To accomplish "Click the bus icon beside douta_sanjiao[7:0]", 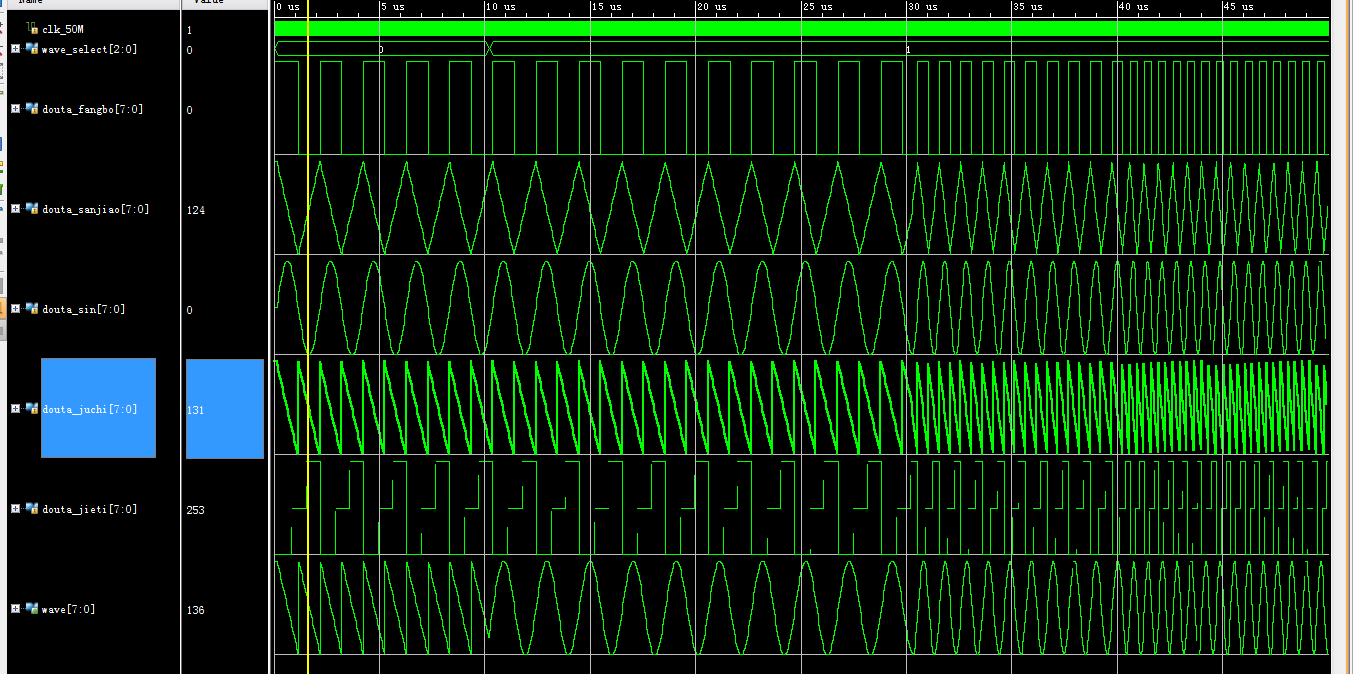I will coord(31,209).
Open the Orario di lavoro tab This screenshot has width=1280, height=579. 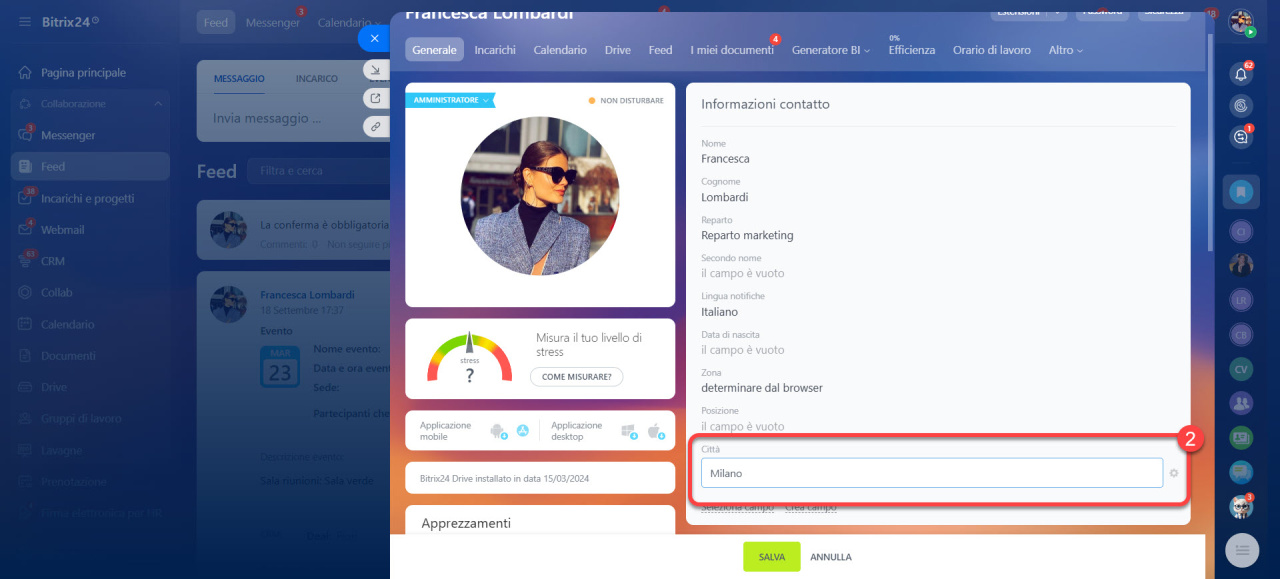click(x=991, y=50)
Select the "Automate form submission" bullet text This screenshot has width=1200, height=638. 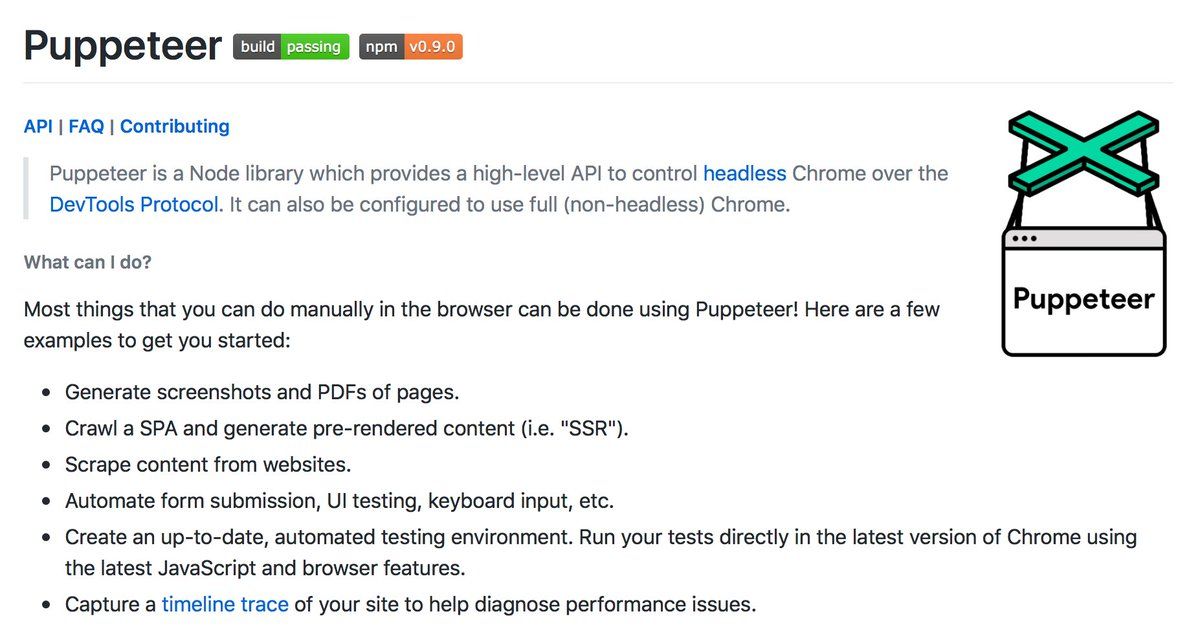(340, 500)
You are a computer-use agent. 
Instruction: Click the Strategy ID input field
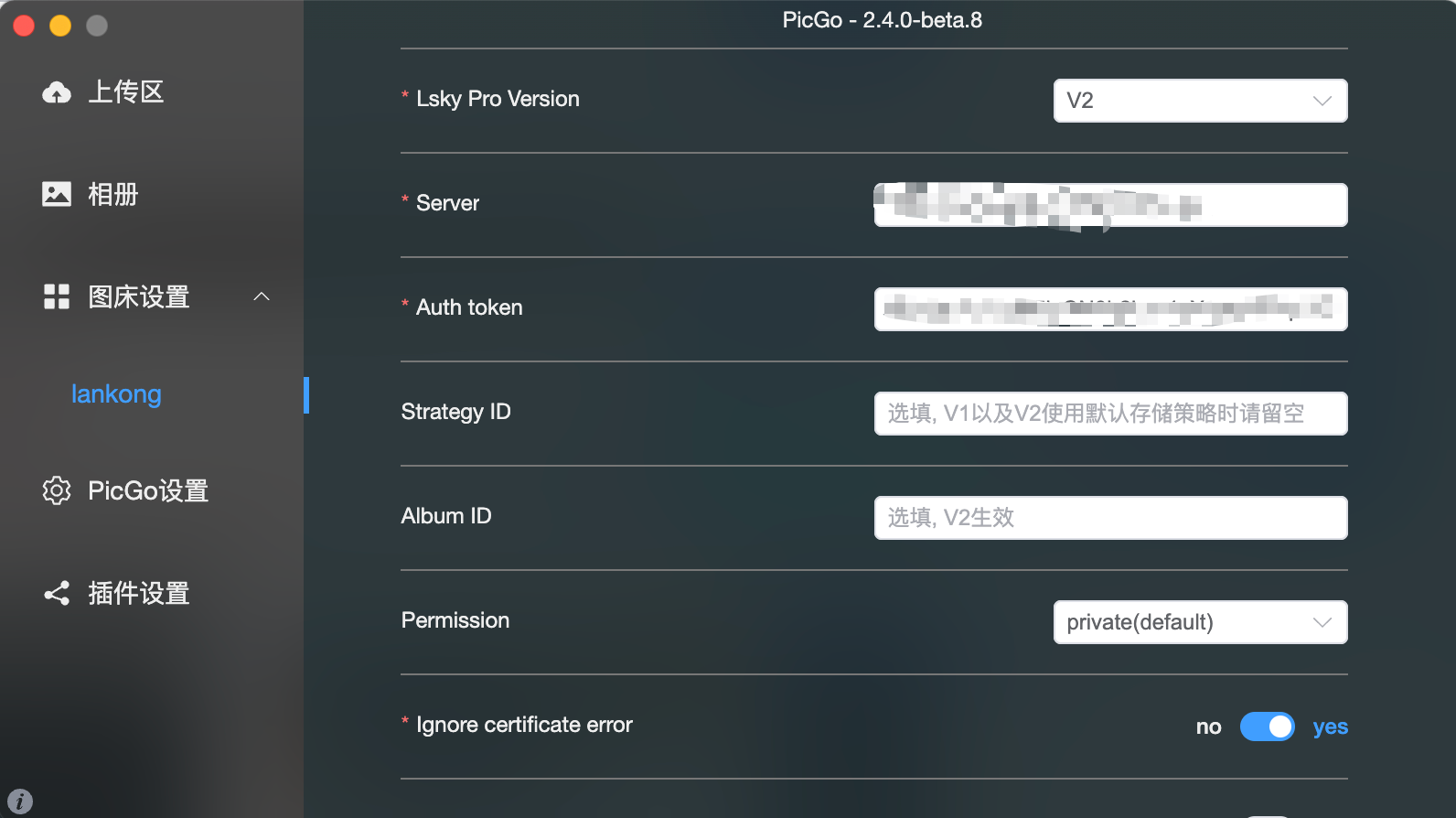point(1110,414)
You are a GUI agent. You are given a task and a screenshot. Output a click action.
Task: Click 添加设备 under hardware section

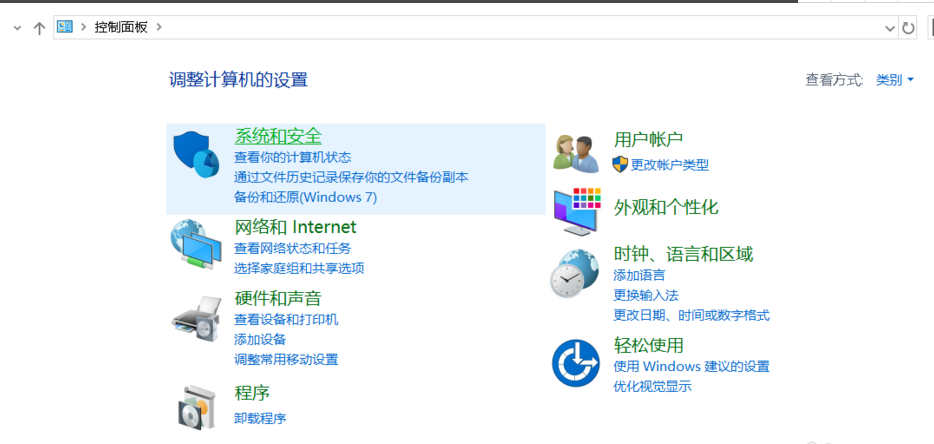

**Problem requirements:** Which lines run from the one that holds "You are a GUI" to the final line of the records above? Return them exactly, and skip the pictures.

**Written answer:**
You are a GUI agent. You are given a task and a screenshot. Output a click action.
Task: Click 添加设备 under hardware section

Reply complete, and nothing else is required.